Wednesday, May 30, 2007

Towards the Further Completion of My Paper

Having gone to the university library yesterday (and being further 'encouraged' to use a blog as part of research) I found some material that I think would be very helpful in my paper, assuming that I stay with the topic I have chosen.

My original desire was to write a paper centering on the dangers of the technology gap between teachers and students, and this will remain part of my paper, but I think I'm going to carry this thesis to its natural destination, which is to write about the dangers of the internet and the need to monitor what children are viewing and interacting with online.

Most of my desire to use the books I found came from looking in the table of contents to see how relevant they seemed to be to my topic. To this end, I have found the following books:



1. Web.Studies: Rewiring media studies for the digital age. Edited by David Gauntlett
This book has a few articles on pornography on the internet as well as some articles about other things on the web that might addict or otherwise be problematic for young web surfers. Overall, however, I fear that this book will be the least useful to me because it is mainly about web design and the rising use of the web as a media tool. Though this pertains to my topic, it is off centered from what I am trying to write about.
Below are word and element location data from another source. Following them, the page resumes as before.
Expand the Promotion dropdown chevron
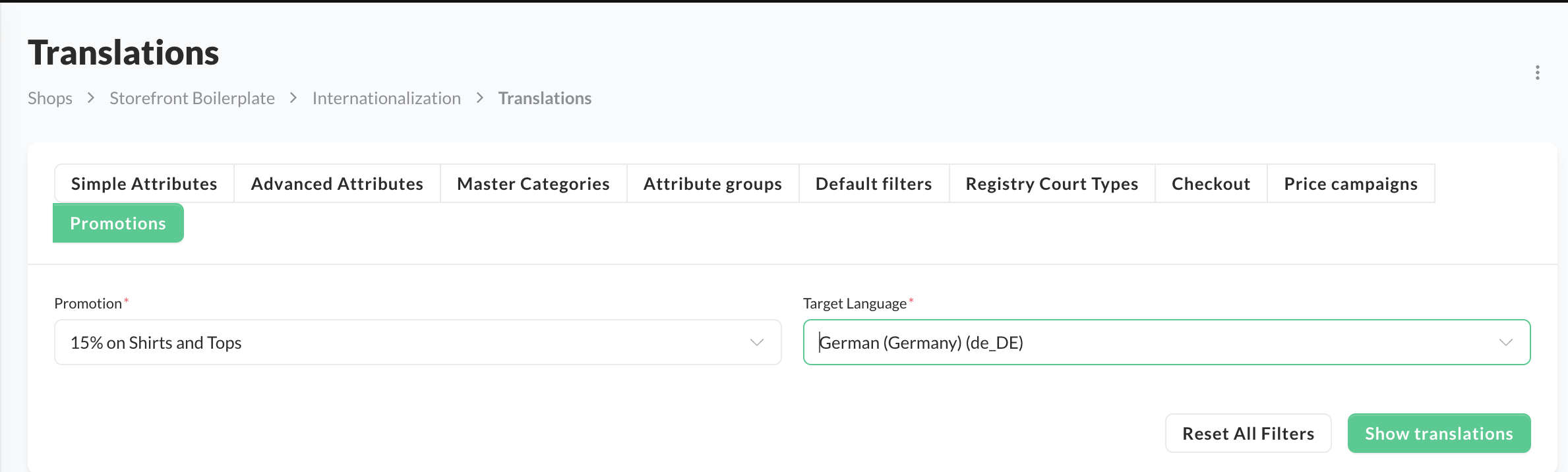The height and width of the screenshot is (472, 1568). [756, 342]
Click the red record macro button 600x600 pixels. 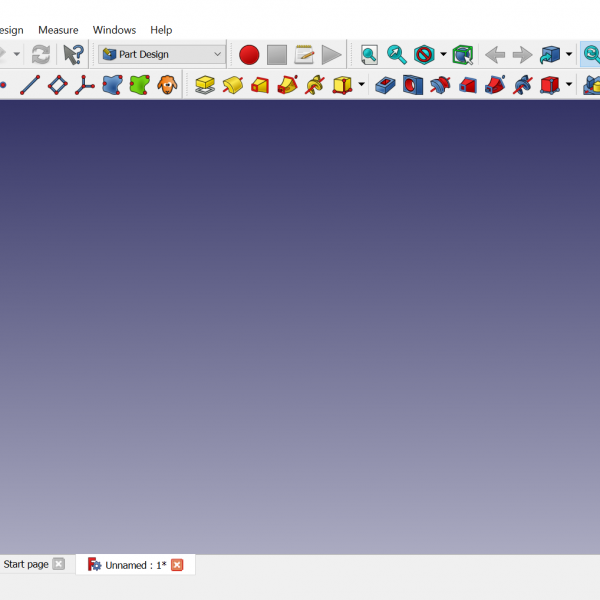pos(249,54)
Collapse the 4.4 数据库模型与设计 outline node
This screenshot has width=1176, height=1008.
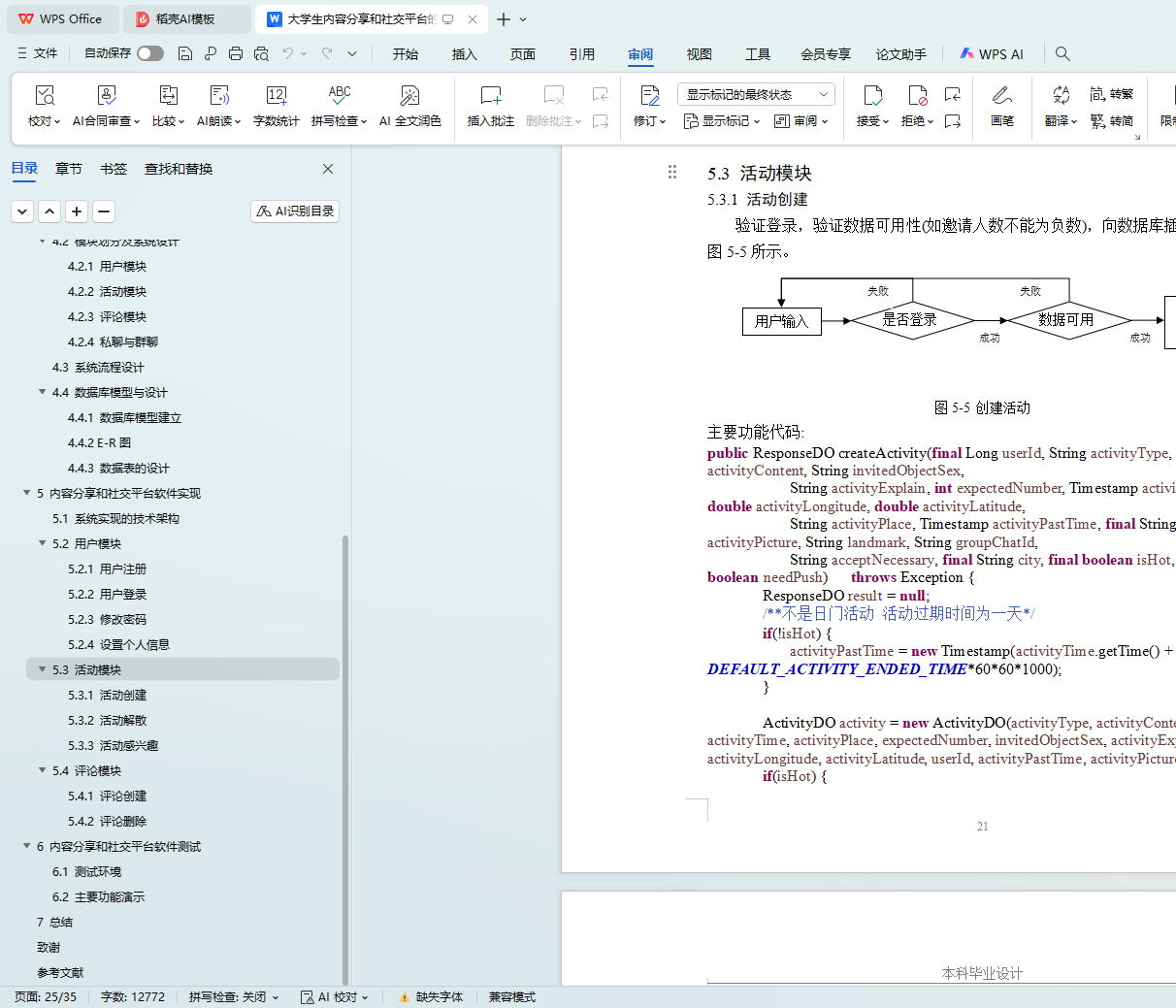[x=42, y=392]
2. Children and the World Wide Web: Tool or Trap. Samuel Joshua Friedman
This book's title alone attracted me to it. I was looking for another book and saw this one one the shelf. This book has to do with what regulations have been attempted and implemented as well as it discusses some problems of internet use. It speculates on where the internet will be going and what might be problematic in the future. It has less, however, to do with internet exploitation as it does to do with how children are interacting with the web and what the differences are between previous generations and a generation of children on the web.

3. Non-Technical Strategies to Reduce Children's Exposure to Inappropriate Material on the Internet. Edited by Joah G. Iannotta.
This one's title also attracted me. This book promises to be the most relevant and helpful that I have found, short of the next book I will talk about. This book, I think, is going to focus on how teachers and parents can regulate their children's use of the internet and web resources without necessarily having to be smarter than them, or more tech-savvy than them. One of the problems that I intend to address in my paper is the idea that children can surf circles around most authority figures in their lives when it comes to the use of technology and internet. This book seems to seek to solve that problem.

4. Youth, Pornography, and the Internet. Edited by Dick Thornburgh and Herbert S. Lin.
This book, like the one I described just before, seems to center on the very topic I am trying to write about. Apparently, this book, however, focuses more specifically on pornography and children's access to it. This book centers on the struggle to keep children away from pornography while at the same time not impinging on the pornographer's right to sell his product to adults. It also discusses some of the litigation and legal issues of regulating pornography.